Internet intensifies behaviors that already existed
But Nir Vulkan, a professor of business economics at the University of Oxford, says this kind of trading behavior is nothing new. Markets have always reacted to rumors and misinformation, but they usually correct once the truth comes out.
"With the internet and everything being connected, it happens faster and maybe stronger," he told DW, "but it does then correct."
Unlike Kobeissi, he's not convinced that algorithmic trading would be the main cause of volatility in response to the spread of fake images. The reason? Low-frequency algorithmic trading.
While high-frequency trades are held for just seconds, low-frequency trading will hold positions much longer, maybe weeks.
It's the latter that's favored by hedge funds. Since high-frequency algorithms are taking advantage of very short-term opportunities, the amount of capital available for them to trade with is much smaller than in low-frequency trading.
"The big money is almost all in low frequency," said Vulkan.
Algorithms could be less vulnerable than humans
The algorithms used by most hedge funds that he knows would not panic when they see a short-term move like what happened after the image of the Pentagon attack began to spread, he said. When the move corrects itself, by the end of the day, these algorithms wouldn't be affected by it.
"So you could say that's fantastic," he said. "These algorithms are better at responding to short-term fake events than people."
Making money off of these kinds of short-term reactions would be very difficult, he said, unless you knew it was happening, or were the one causing it. And that's already illegal.

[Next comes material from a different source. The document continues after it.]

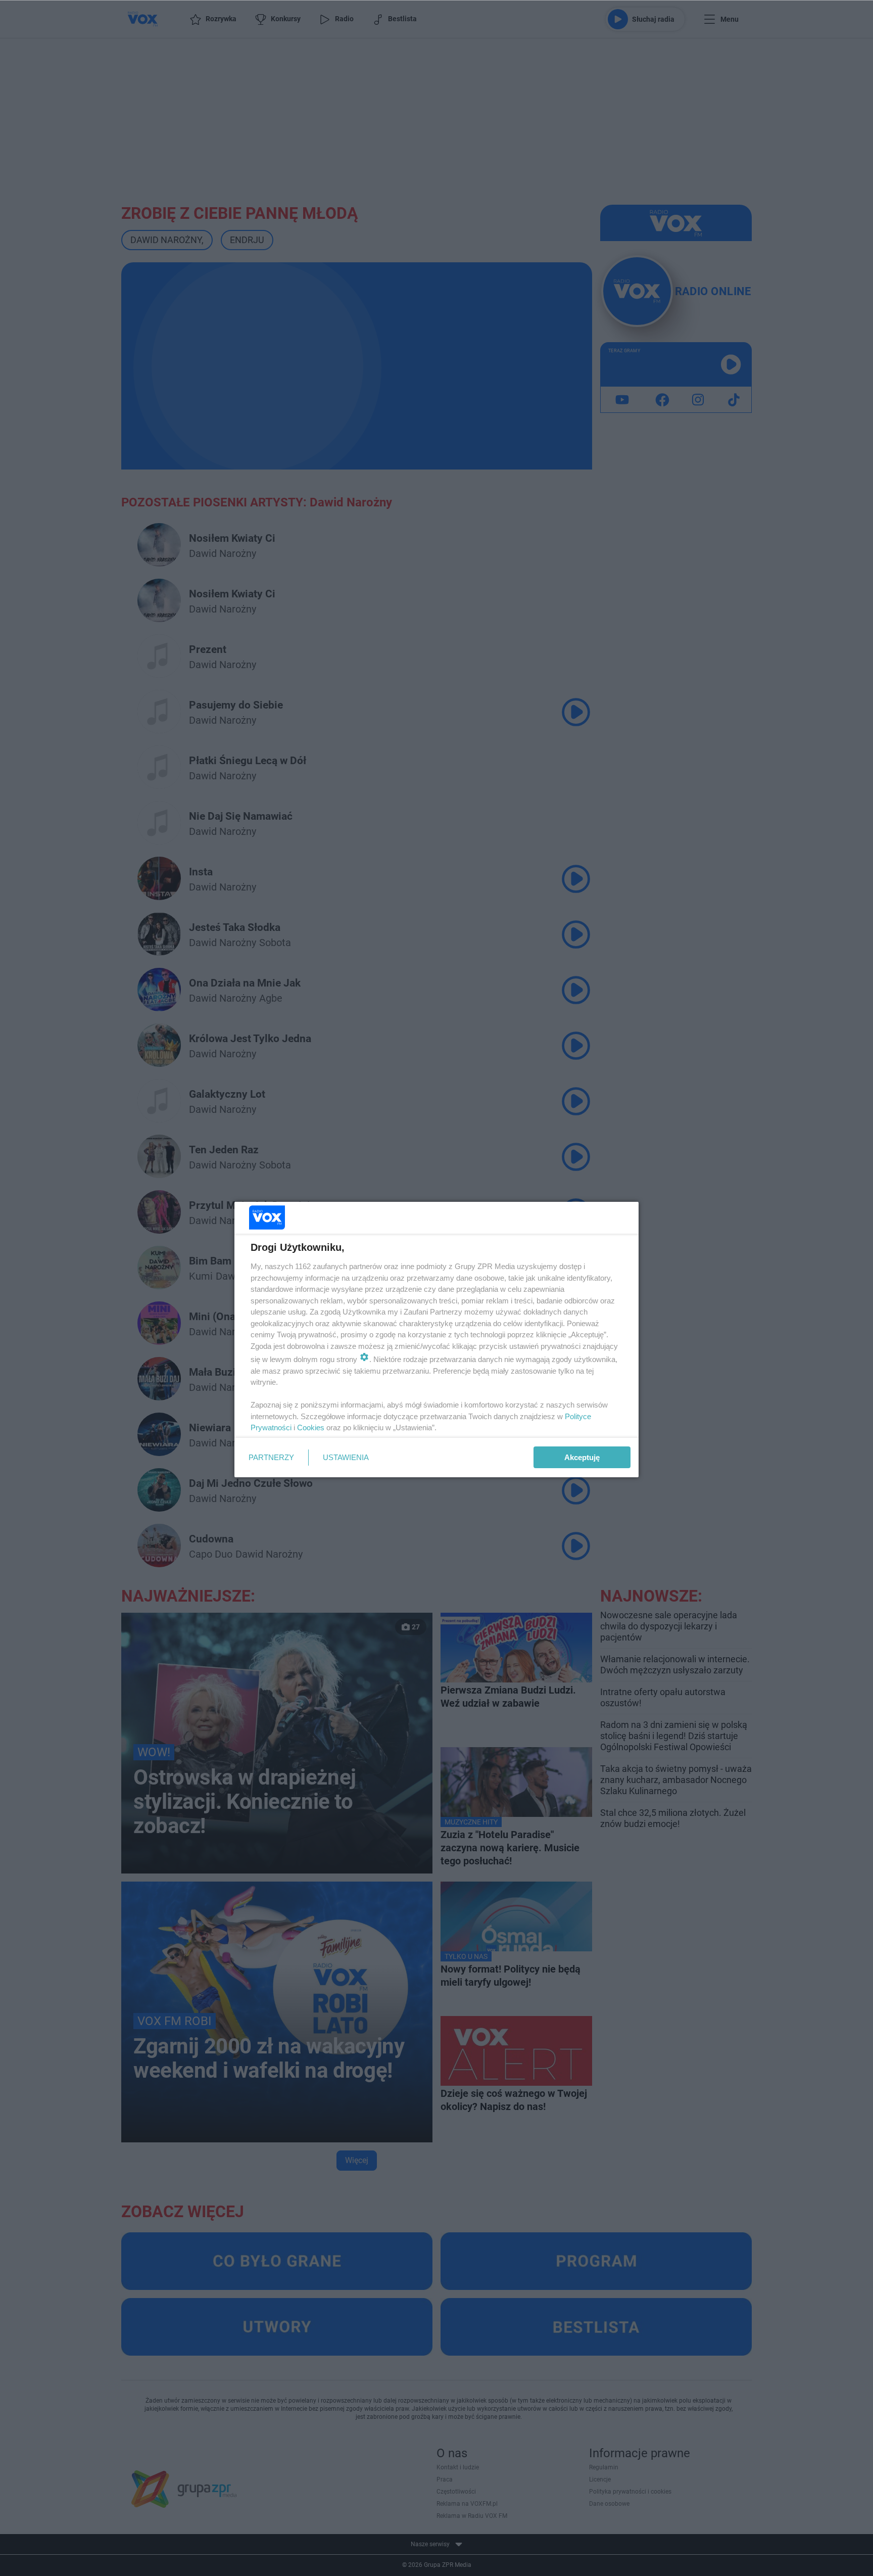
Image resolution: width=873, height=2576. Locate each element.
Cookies (310, 1427)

But if fake images become more common, could we see a lot of market volatility in the short term?
"I don't know if that's an algorithmic question," said Vulkan. "That's more a question about robustness to fake news in general."
AI tech stock pile-in is also a risk
For now, the greater risk to the markets might not be traders, human or otherwise, falling for AI-generated images. Some think there's too much faith in the technology itself.
A surging interest in AI has pulled a lot of investors into tech stocks in recent months. For some experts, it's too many.
"The AI revolution is likely quite real, quite significant," investment advisory firm Evercore ISI's Julian Emanuel said on CNBC in May. "But ... these things unfold in waves. And, you get a little too much enthusiasm and the stocks sell off."
JPMorgan strategists, led by Dubravko Lakos-Bujas, said in a note to investors In April that the current degree of crowding implies "the risk of recession is far from priced in."
Both experts are worried that these index gains are overly concentrated in stocks for tech companies like Microsoft, Alphabet, Amazon, Apple, Meta and Nvidia. Currently, about half of the tech-heavy NASDAQ index' value is concentrated in these six companies. If sentiment turns away from AI — or from tech in general, like it did after central banks started raising interest rates — an overall market rally could come to an end.